Thanks for getting back.

Sounds like a bug triggered by systems that use systemd.

As a first precaution, please enclose it within the appropriate ifdef statement (systemd) in the policy.

Apart from that, it shouldn't happen, but without testing it more carefully, I don't know what else to say...

How about the other issue that I mentioned to you? Have you ever experienced the same permission request from gnome-session? I suspect denying it, might prevent the use of accelerated graphical capabilities for every session.

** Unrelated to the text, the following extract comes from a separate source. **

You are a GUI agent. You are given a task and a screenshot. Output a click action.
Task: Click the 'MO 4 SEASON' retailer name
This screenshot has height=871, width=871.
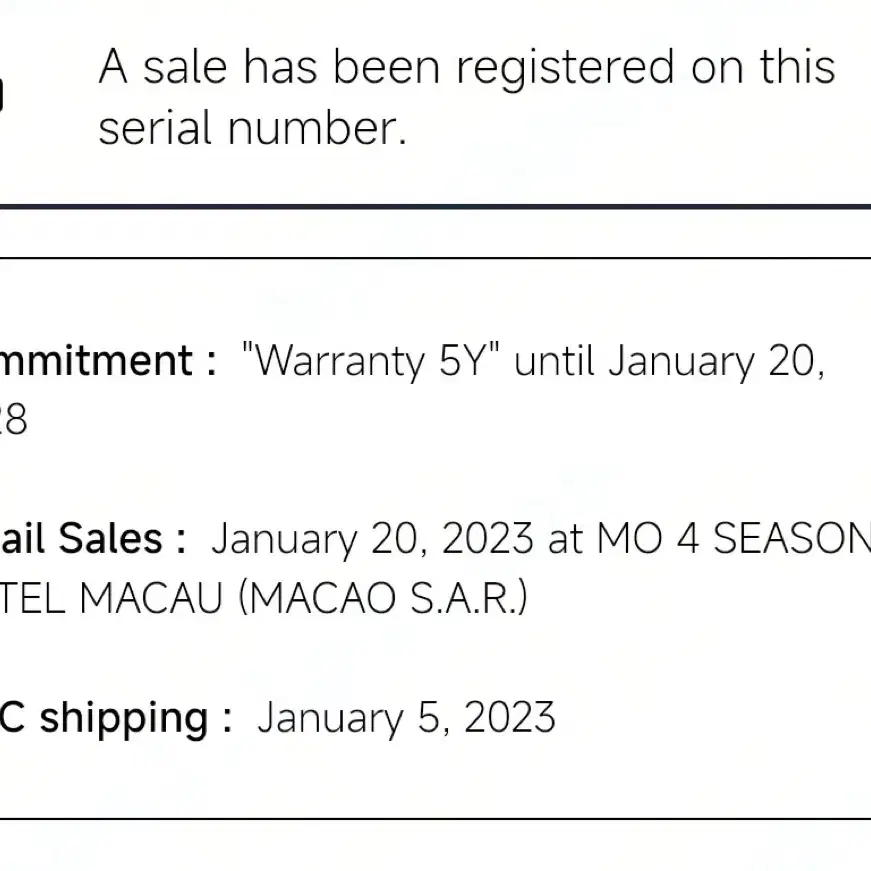click(x=734, y=538)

But, as already explained, we are limited by gnome-session running in the user domain (already discussed not long time ago).

Regards,

Guido

On the 17th of April 2017 15:26:14 CEST, Russell Coker <[email protected]> wrote:
>On Mon, 17 Apr 2017 11:06:55 PM Guido Trentalancia via refpolicy wrote:
>> It is not clear to me the reason why a daemon such as the system dbus
>> instance needs to write the DRI graphical devices (dev_rw_dri())...
>
>It always seemed strange to me too.
>
>> Is such permission really critical for running gdm?
>
>My recollection is that the last time I tested it aborted when it
>didn't have
>such access.
>
>> And, by the way, I am aware of the fact that gnome-session also
>requires
>> such permission, although it does not fail to run without it.
>>
>> The point is that, on one hand gnome-session runs as user_u and
>therefore
>> it might not be advisable to let user_u write the DRI device, but on
>the
>> other hand I suppose gnome-session checks for accelerated graphical
>> capabilities and therefore a failure to write the DRI device might
>imply
>> that the accelerated graphical capabilities are always disabled!
>>
>> What is your experience, if any, with the latter?
>
>I don't have a lot of experience with it, I prefer not to use GNOME.
>Sddm is
>the dm I recommend for use in Debian, but I put in a minimal effort to
>get
>others working too.
>
>If the general feeling is against that part of the patch then I'll just
>drop
>it and let someone else who uses gdm take it up at some future time.